→ EXTRAIT DU DOCUMENT:
INTRODUCTION
Mesdames, Messieurs,
Le présent avis est consacré aux crédits alloués
par le projet de loi de finances pour 2000 aux départements d'outre-mer
(Martinique, Guadeloupe, Guyane et la Réunion) et aux deux
collectivités territoriales d'outre-mer à statut particulier de
Mayotte et de Saint-Pierre-et-Miquelon, les crédits alloués aux
territoires d'outre-mer (Polynésie française, Wallis-et-Futuna,
Terres australes et antarctiques françaises) et à la
Nouvelle-Calédonie faisant pour leur part l'objet d'un autre avis de
votre commission des Lois, présenté par notre collègue
Jean-Jacques Hyest.
Votre commission des Lois a accordé, cette année, une attention
toute particulière aux départements d'outre-mer.
Dans la perspective de la préparation de l'examen du projet de loi
d'orientation annoncé par le Gouvernement, une délégation
de la commission conduite par le président Jacques Larché et
comprenant, outre votre rapporteur pour avis, M. Robert Bret,
Mme Dinah Derycke, M. Pierre Jarlier,
M. Lucien Lanier et M. Georges Othily a en effet
effectué au mois de septembre dernier une mission d'information de douze
jours en Guyane, en Martinique et en Guadeloupe, ainsi qu'à Saint-Martin
et Saint-Barthélémy, au cours de laquelle elle a rencontré
de très nombreux interlocuteurs : parlementaires, élus
locaux, membres du corps préfectoral, représentants des chambres
consulaires et des organismes socio-professionnels, magistrats... Afin de
compléter les informations recueillies au cours de cette mission, la
commission a en outre prévu d'organiser prochainement un
déplacement à la Réunion et à Mayotte
1(
*
)

→ JEU DE DONNÉES:
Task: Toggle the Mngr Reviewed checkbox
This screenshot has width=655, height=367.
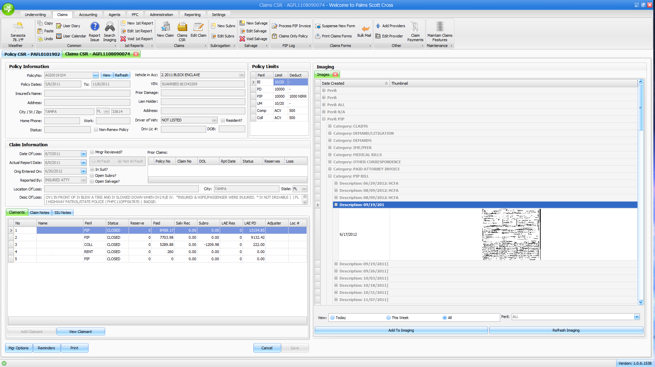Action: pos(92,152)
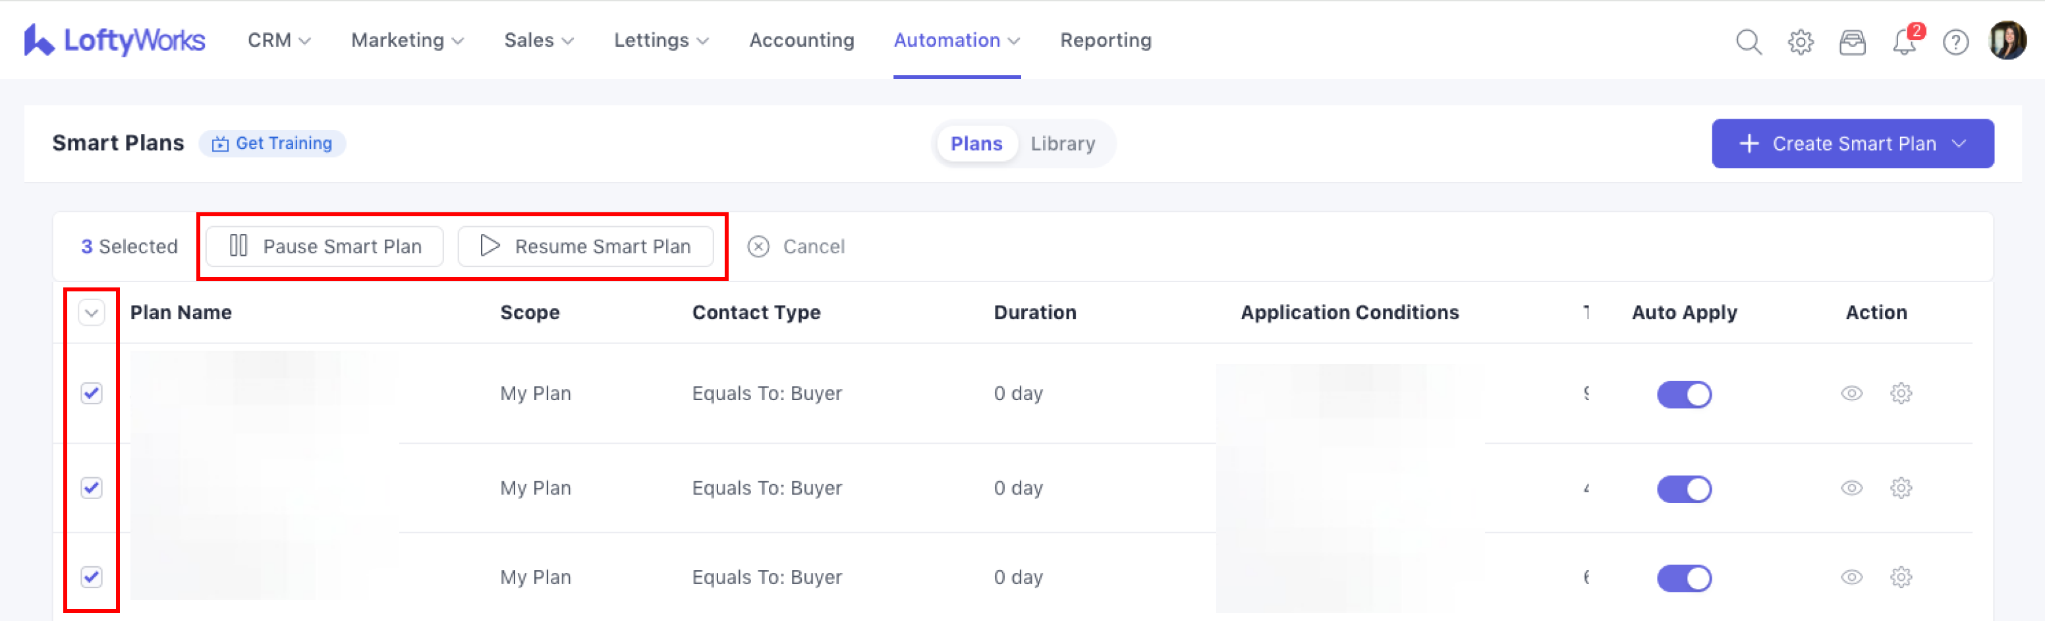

--

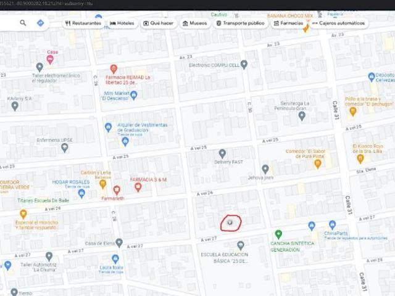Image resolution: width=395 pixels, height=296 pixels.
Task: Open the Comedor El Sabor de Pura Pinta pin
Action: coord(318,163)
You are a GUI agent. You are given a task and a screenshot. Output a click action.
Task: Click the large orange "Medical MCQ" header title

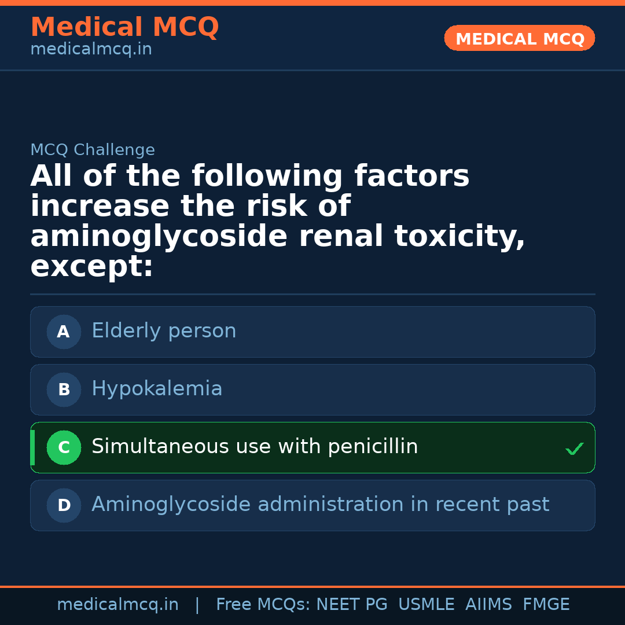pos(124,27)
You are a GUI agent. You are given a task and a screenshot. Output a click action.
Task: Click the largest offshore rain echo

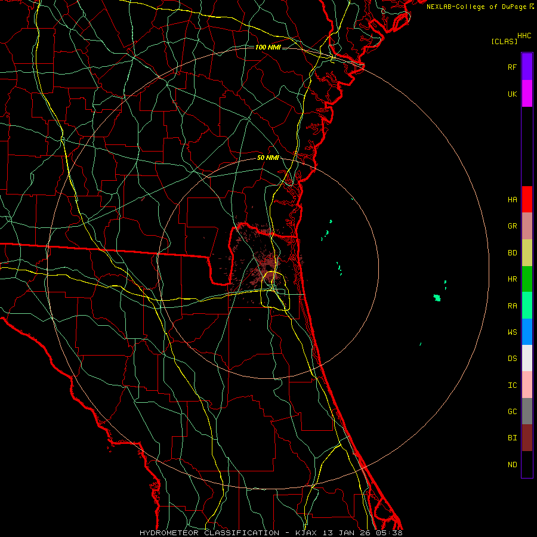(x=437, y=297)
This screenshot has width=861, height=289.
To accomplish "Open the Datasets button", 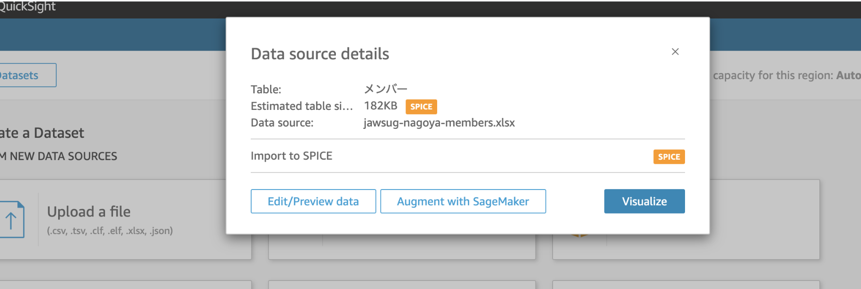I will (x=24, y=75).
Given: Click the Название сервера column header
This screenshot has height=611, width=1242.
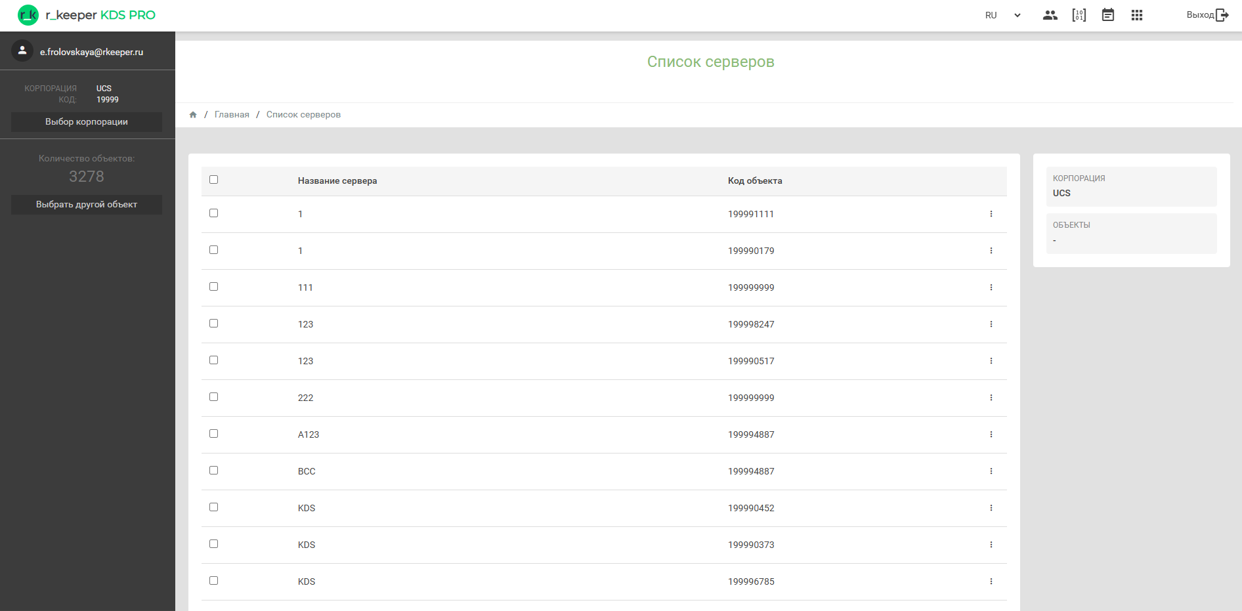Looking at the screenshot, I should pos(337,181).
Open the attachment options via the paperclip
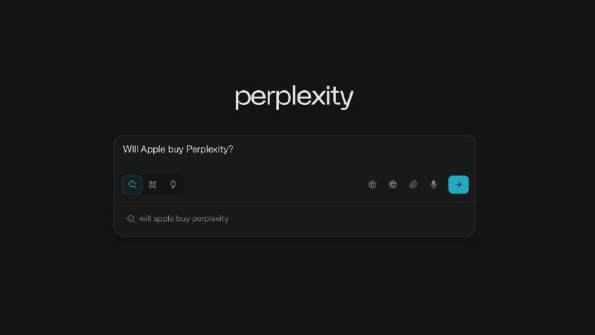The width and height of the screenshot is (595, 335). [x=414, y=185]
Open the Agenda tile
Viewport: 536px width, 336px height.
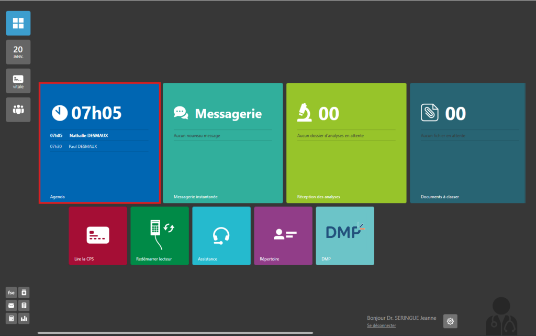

→ EXERCICE A:
Reproduisez fidèlement le passage de l'extrait du document qui va de « INTRODUCTION » à « aux départements d'outre-mer. ».
→ EXERCICE B:
Dans les entrées, convertissez en liste JSON de chaînes les lignes allant de la ligne contenant « Task: Toggle the Mngr Reviewed checkbox » à la ligne contenant « Action: pos(92,152) », incluses, avec une chaîne par ligne. Omettez les lignes vides et laissez les images de côté.

→ RÉPONSE RÉDIGÉE A:
INTRODUCTION
Mesdames, Messieurs,
Le présent avis est consacré aux crédits alloués
par le projet de loi de finances pour 2000 aux départements d'outre-mer
(Martinique, Guadeloupe, Guyane et la Réunion) et aux deux
collectivités territoriales d'outre-mer à statut particulier de
Mayotte et de Saint-Pierre-et-Miquelon, les crédits alloués aux
territoires d'outre-mer (Polynésie française, Wallis-et-Futuna,
Terres australes et antarctiques françaises) et à la
Nouvelle-Calédonie faisant pour leur part l'objet d'un autre avis de
votre commission des Lois, présenté par notre collègue
Jean-Jacques Hyest.
Votre commission des Lois a accordé, cette année, une attention
toute particulière aux départements d'outre-mer.

→ RÉPONSE RÉDIGÉE B:
[
  "Task: Toggle the Mngr Reviewed checkbox",
  "This screenshot has width=655, height=367.",
  "Action: pos(92,152)"
]